Le visiteur de cette exposition risque d’être passablement dérouté : des panneaux de bois, en général, aux dimensions restreintes (petits formats, par exemple 21,4 x 29 cm pour celui du 3 avril 1962 avec quelques rares exceptions, comme le panneau du 23 novembre de cette même année qui mesure 18,7 x 63,5 cm), sans grand souci d’esthétique, une peinture à l’œuf aux couleurs souvent ternes, voire sombres. Des temperas très éloignées des vitraux ou des tableaux comme « Lumière du matin », une huile sur toile de 1960 au format 100 x 81,5 cm appartenant à la collection Planque, un tableau lumineux comme l’indique justement le titre. C’est que la démarche du peintre était désormais toute autre. Hanté par la mort, celle de l’épouse ou la sienne qu’il pressentait, il ne cherchait plus le beau mais la vérité des sentiments qui l’agitaient alors. Si l’on retrouve dans nombre de tableaux le « quadrillage » ou « grillage » approximatif qui constitue l’une de ses marques de fabrique (comme dans « Lumière du matin »), il ressort désormais encore plus brouillé ou incertain.

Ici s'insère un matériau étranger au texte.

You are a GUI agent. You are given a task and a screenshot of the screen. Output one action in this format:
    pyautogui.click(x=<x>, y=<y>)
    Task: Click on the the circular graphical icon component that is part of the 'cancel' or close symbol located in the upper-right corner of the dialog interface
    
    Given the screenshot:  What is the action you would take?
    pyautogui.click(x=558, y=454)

Cette exposition réclame donc un effort particulier de la part du regardeur. Si l’art abstrait ne se livre jamais aisément, la difficulté est renforcée pour les œuvres du Journal en images (qui ne contiennent que de rares détails figuratifs) en raison du caractère délibérément intimiste d’œuvres qui n’ont pas été conçues pour être montrées mais pour capter l’émotion d’un moment, sans autre souci.
Le paradoxe est que soixante-deux tableaux furent quand même exposés à la galerie Jeanne-Bucher, à Paris, au mois de mai 1964 et qu’un livre parut au mois de septembre, deux mois avant la mort du peintre, un livre qu’il a dédié « à la mémoire de celle qui par-delà de la tombe a inspiré la plupart de ces images où flotte le souvenir de sa petite âme candide et tendre ».

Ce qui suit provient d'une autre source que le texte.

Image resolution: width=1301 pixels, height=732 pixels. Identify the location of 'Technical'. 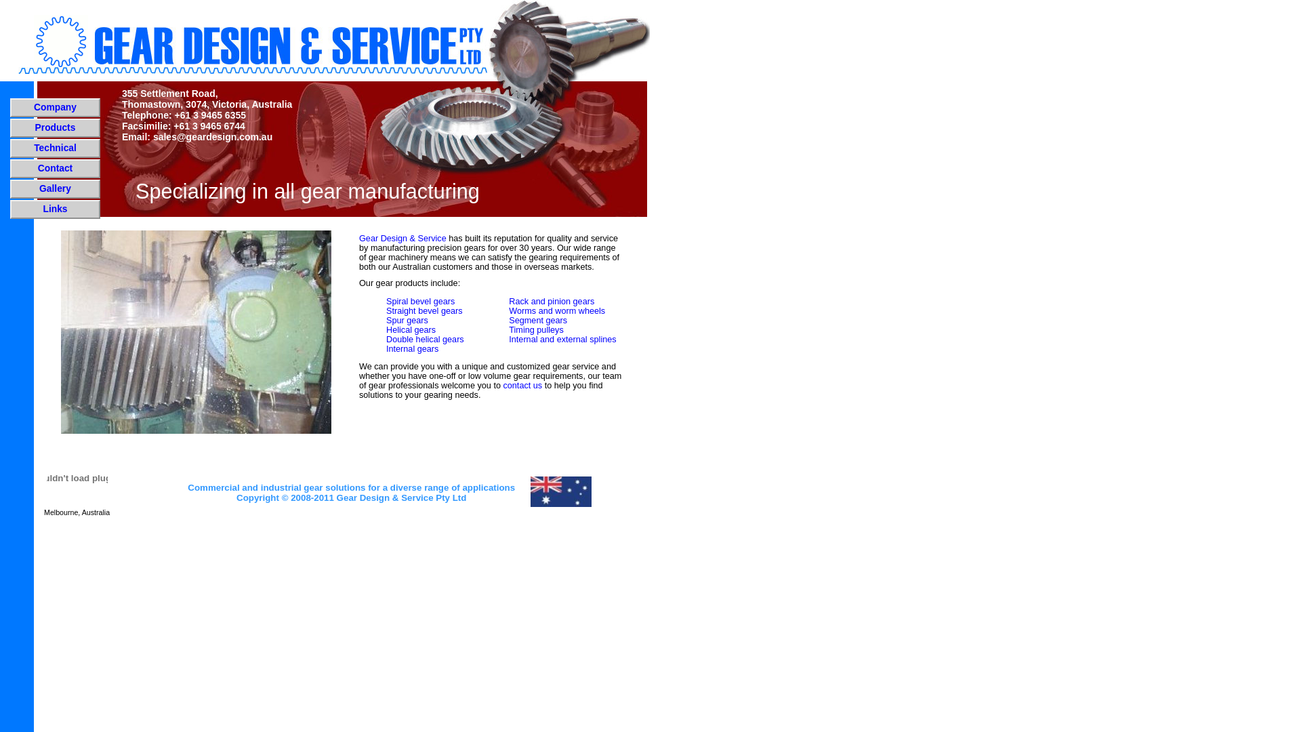
(54, 148).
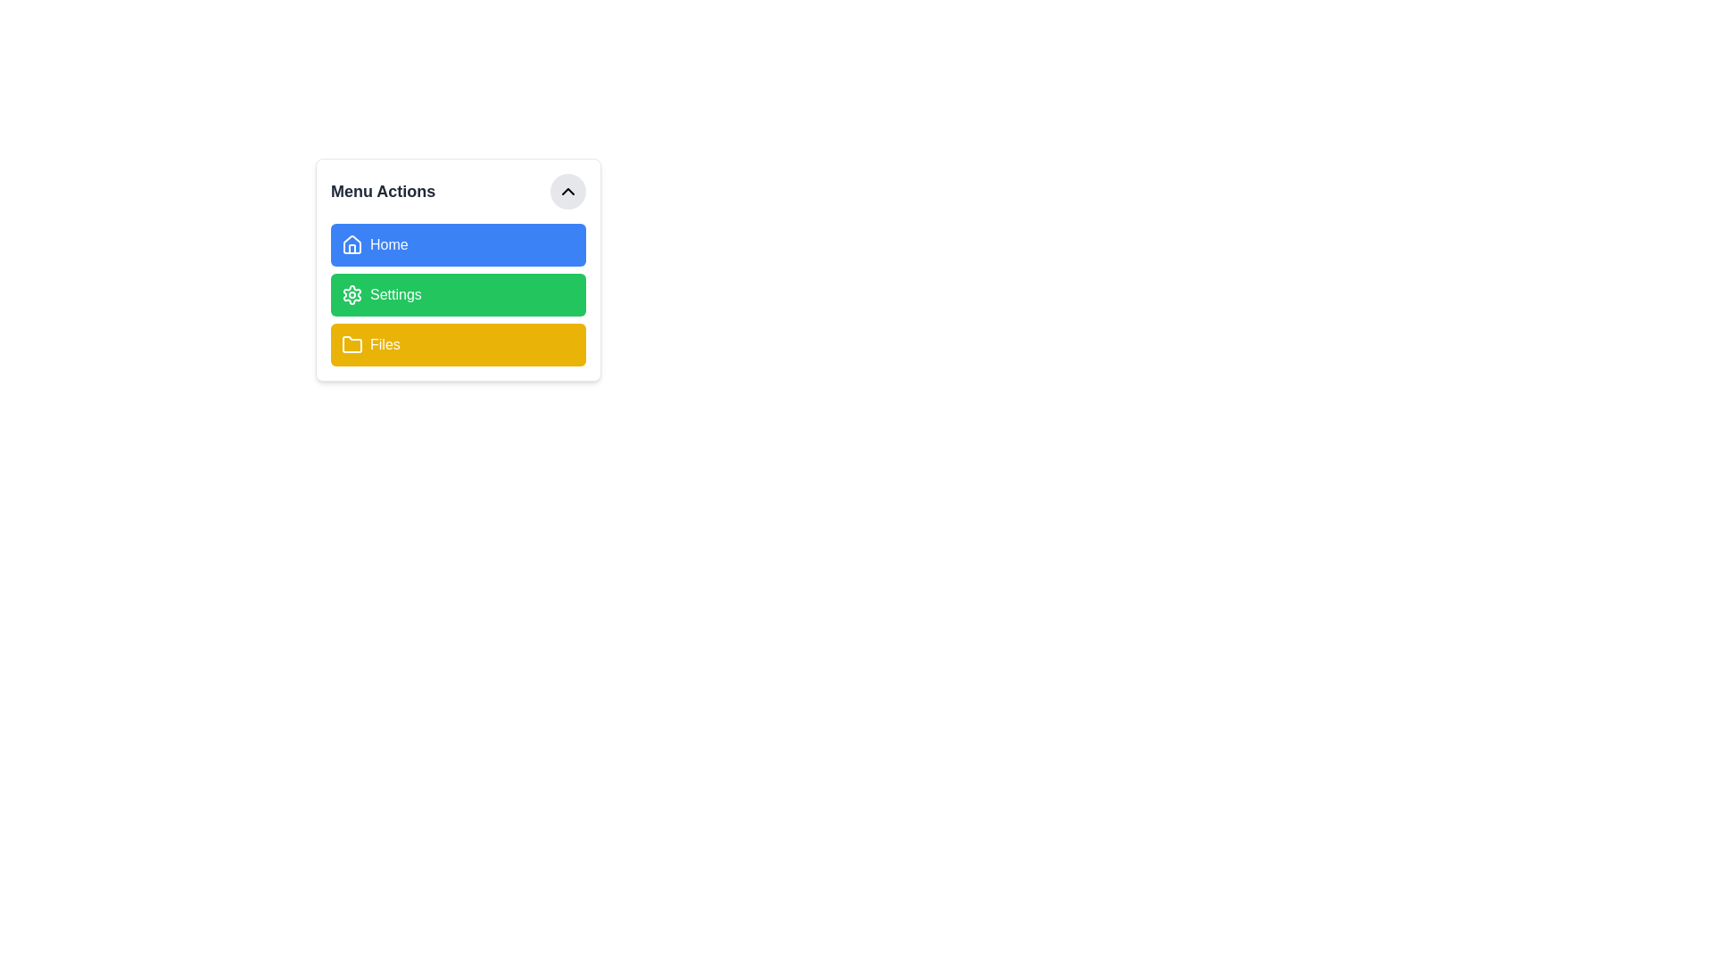 The height and width of the screenshot is (963, 1713). I want to click on the cogwheel icon on the green background, which is the second menu item in the settings menu, located between the 'Home' and 'Files' menu items, so click(351, 294).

Fallait-il exposer ces œuvres peintes sans réel souci d’être montrées, en 1964 et aujourd’hui ? À chacun d’en juger. Les connaisseurs du peintre qui n’avaient pas eu jusqu’ici l’occasion de les rencontrer se précipiteront, comme ceux, sans doute, qui ont une prédilection pour cette période de la peinture. Mais les autres, tous les visiteurs habituels des expositions de peinture, ne devraient pas perdre leur temps s’ils prennent le chemin de la chapelle des Pénitents Blancs, à la fois pour Bissière et pour la collection Planque qui compte quelques œuvres remarquables dont plusieurs Picasso. De Bissière, à côté des petits formats du Journal, on pourra admirer un beau dessin au crayon de la femme du peintre – lequel, certes, avait appris à dessiner – une belle tapisserie et le tableau Lumière du matin déjà mentionné. Et si la plupart des tableaux du Journal risquent de laisser dubitatif, certains retiendront l’attention, sachant qu’il est surtout intéressant dans le cas présent de découvrir la démarche d’un peintre qui voulut s’exprimer dans la spontanéité du moment où il se posait devant son chevalet, un peu comme les surréalistes pratiquant l’écriture automatique.

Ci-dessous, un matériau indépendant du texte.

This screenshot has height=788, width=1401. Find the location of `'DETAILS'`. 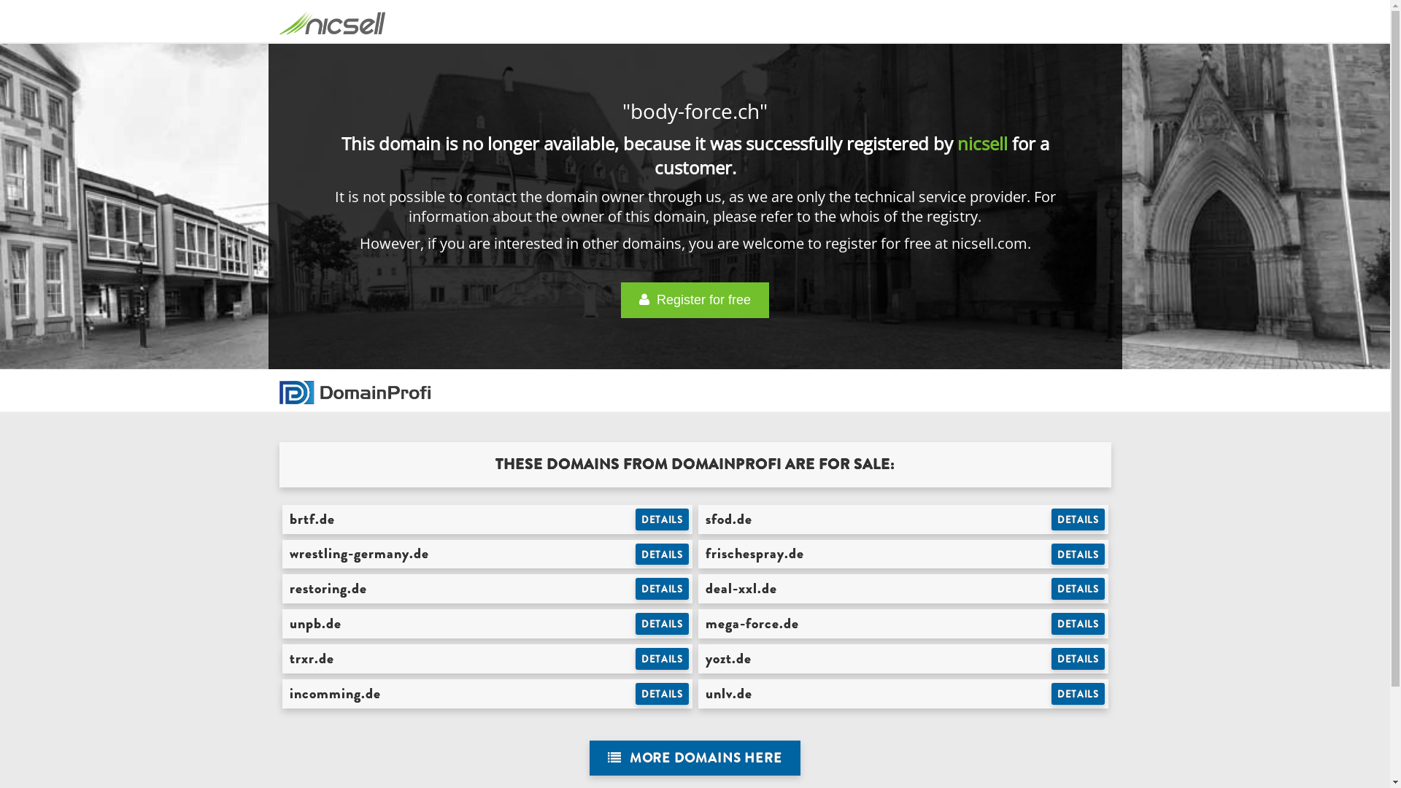

'DETAILS' is located at coordinates (1078, 624).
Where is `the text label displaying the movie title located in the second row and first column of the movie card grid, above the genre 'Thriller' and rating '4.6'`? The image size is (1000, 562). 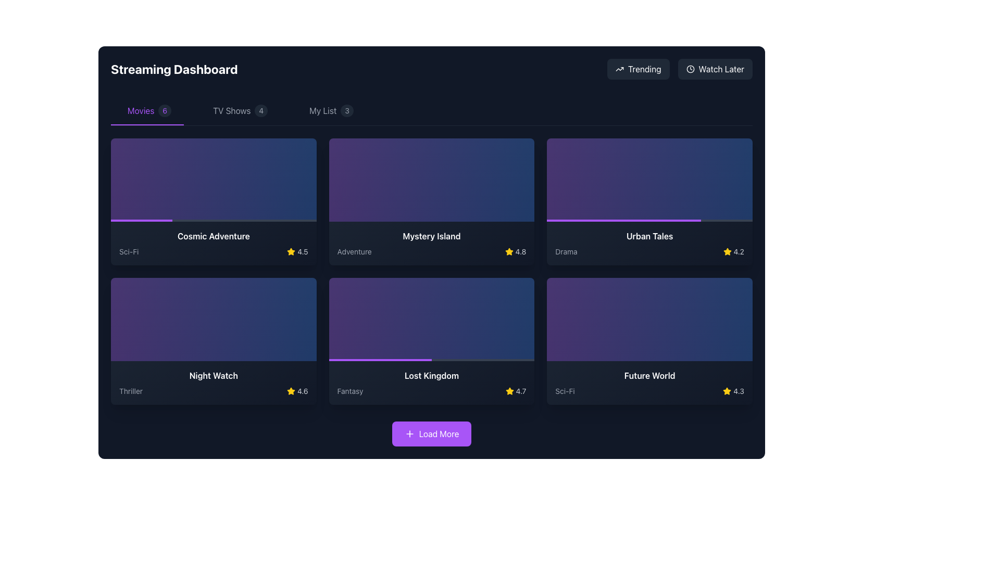
the text label displaying the movie title located in the second row and first column of the movie card grid, above the genre 'Thriller' and rating '4.6' is located at coordinates (213, 375).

Bissière, la part de l’Autre, Journal en images 1962-1964, Fondation Jean et Suzanne Planque, Aix-en-Provence, Granet XXe / Chapelle des Pénitents blancs, 16 septembre 2023 – 14 janvier 2024.
Le catalogue (La Dogana, Genève, 20 €) contient des textes d’Isabelle Bissière, Florian Rodari et Alain Madeleine-Perdrillat.